Asia-Pacific is fast increasing its share of the world’s convertible bond market. With $164 billion in outstanding convertibles, it accounts for 21% of the universe by value versus 61% for the US and 18% for Europe, finds data provider Dealogic. Ten years ago it was just 5-10%, by estimates.
The region has seen a sharp rise in convertible bond issuance over the past few years. Asia-Pacific accounted for 21% by value in 2008, 25% in 2009, 36% in 2010 and 38% this year-to-date, finds Dealogic.
The number of jumbo deals from the region is also growing, including a $1.8 billion convertible bond by a unit of China Unicom (HK) last September, a $1.1 billion dual tranche deal by Big Will Investments last month and a $1 billion issue from Hon Hai Precision last October.
“What we have seen over the last six months of 2010 and this year to date is intense issuance out of Asia,” confirms Kris Deblander, deputy director and head of convertible bonds at Edmond de Rothschild Asset Management.
“It makes sense. A convertible bond is an instrument that is ideal to fund growth, and growth today is coming more from developing rather than developed economies.
“Plus investors' risk appetite is shifting more towards these markets. If you wanted to place a $1.5 billion convertible bond deal in Europe these days you might be struggling, but if you do it in Asia on interesting terms, it goes very fast.”
China continues to dominate new convertible bond issuance in Asia, accounting for 44% by value in 2010, followed by Taiwan (14.5%), Japan (13.3%) and Hong Kong (8.4%).
Amid a frantic hunt for yield in a low interest-rate environment, the number of high-yield convertible bonds issued out of Asia is also rising, and attracting global attention. Six of the 10 largest deals from Asia so far this year have been high yield.
Edmond de Rothschild fund manager Nicolas Schrameck notes that convertible bonds offer diversification in a fixed income portfolio and tend to have very low sensitivity to interest-rate rises because of the conversion option, which he sees as an appealing factor to investors in a region where inflation is a widespread challenge.

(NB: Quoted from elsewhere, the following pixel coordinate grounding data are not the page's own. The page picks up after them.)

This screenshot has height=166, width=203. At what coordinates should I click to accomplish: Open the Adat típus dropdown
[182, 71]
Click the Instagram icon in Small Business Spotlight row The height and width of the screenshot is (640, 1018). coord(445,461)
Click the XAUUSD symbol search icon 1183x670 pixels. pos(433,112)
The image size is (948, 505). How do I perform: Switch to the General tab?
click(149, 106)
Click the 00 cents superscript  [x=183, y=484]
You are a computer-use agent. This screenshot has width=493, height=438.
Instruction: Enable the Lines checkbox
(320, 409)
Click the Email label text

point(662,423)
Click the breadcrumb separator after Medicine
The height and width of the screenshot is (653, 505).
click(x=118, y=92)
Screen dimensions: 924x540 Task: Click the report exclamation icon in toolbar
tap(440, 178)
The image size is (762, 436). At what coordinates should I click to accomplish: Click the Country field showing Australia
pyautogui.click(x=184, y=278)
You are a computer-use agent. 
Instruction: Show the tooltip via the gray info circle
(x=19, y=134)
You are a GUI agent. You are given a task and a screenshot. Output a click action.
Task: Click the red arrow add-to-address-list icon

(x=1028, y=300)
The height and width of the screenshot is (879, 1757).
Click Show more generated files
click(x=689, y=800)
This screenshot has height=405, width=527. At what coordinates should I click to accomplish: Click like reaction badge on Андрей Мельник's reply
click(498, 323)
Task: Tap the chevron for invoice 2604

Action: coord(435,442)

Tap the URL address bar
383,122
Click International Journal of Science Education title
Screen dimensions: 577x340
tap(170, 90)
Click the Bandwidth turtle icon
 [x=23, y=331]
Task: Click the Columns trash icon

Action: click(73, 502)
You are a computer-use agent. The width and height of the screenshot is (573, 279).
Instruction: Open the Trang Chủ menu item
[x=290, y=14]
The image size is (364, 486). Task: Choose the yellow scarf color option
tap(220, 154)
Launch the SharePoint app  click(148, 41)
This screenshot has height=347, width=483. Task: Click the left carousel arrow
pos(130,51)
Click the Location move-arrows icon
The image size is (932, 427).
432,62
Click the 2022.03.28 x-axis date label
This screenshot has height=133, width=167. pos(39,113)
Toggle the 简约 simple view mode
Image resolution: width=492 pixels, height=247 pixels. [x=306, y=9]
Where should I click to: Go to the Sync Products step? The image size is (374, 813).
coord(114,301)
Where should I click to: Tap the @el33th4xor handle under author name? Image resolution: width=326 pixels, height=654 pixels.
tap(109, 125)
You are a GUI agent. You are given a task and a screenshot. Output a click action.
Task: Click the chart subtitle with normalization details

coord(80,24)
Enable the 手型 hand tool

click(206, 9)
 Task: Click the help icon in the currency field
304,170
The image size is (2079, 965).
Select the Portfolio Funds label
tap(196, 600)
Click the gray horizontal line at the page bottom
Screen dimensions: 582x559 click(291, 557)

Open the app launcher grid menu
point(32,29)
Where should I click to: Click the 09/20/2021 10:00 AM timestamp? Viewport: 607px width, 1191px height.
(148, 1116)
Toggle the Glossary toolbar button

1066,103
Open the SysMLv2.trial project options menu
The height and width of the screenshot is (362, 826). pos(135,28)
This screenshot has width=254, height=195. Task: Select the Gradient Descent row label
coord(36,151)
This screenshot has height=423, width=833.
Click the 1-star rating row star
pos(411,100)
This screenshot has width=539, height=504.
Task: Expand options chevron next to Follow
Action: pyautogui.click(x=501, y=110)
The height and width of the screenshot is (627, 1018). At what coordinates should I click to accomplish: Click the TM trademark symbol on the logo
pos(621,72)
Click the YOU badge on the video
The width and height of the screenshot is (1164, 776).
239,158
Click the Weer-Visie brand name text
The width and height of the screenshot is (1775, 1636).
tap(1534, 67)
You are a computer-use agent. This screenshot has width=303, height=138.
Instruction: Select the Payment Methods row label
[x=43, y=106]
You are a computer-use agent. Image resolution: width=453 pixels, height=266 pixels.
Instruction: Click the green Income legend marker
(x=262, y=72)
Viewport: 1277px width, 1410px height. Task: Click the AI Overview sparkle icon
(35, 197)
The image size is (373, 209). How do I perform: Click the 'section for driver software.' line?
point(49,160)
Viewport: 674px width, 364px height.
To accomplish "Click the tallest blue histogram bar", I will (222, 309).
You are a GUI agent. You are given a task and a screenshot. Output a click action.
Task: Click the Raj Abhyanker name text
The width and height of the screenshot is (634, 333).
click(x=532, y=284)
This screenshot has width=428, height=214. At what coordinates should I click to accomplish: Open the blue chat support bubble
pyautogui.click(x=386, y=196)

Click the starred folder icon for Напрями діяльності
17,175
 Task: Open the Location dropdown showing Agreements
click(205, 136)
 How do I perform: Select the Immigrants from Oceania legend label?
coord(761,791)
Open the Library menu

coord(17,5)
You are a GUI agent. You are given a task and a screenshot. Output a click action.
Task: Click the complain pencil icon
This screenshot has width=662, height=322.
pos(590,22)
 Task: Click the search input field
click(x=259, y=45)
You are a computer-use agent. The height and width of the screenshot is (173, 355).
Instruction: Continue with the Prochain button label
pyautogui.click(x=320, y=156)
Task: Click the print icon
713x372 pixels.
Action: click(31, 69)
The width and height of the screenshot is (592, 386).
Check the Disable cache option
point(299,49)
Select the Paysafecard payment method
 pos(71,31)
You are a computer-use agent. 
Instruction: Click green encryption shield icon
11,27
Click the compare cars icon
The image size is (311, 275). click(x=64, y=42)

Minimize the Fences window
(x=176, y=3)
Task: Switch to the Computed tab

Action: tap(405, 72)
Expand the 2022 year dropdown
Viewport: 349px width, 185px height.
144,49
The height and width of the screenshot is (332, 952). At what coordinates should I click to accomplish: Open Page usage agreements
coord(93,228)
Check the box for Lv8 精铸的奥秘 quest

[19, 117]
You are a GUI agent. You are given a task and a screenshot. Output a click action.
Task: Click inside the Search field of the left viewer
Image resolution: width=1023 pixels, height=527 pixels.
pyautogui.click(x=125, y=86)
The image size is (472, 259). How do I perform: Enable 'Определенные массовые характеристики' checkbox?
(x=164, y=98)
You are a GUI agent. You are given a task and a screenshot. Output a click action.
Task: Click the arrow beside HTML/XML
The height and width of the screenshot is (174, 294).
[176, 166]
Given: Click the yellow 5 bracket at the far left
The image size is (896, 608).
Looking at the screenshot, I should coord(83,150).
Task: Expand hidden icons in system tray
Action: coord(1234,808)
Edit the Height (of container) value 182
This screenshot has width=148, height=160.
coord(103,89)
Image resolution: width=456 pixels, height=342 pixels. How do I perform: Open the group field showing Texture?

Beijing has already raised interest rates 100 basis points (bp) in the past six months, and even though it is likely coming to the end of its tightening cycle, a further hike is expected with inflation well above its annual 4% target.
Meanwhile, this month the Reserve Bank of India hiked the repurchase rate 50bp to 7.25%, with a further 75 percentage point rise to 8% expected by HSBC this year to counter inflation, which averaged 9.5% last year.
“In years where you see interest rate hikes, convertibles tend to perform really well because typically markets and commodity prices get inflated and Asian companies in general are more exposed to commodities,” says Schrameck.
“We expect this trend [of increased Asian CB issuance and jumbo deals] to continue. We should see at least 30% of new issuance coming from developing markets. With interest rates increasing, convertible bonds should be the most favoured debt instrument.”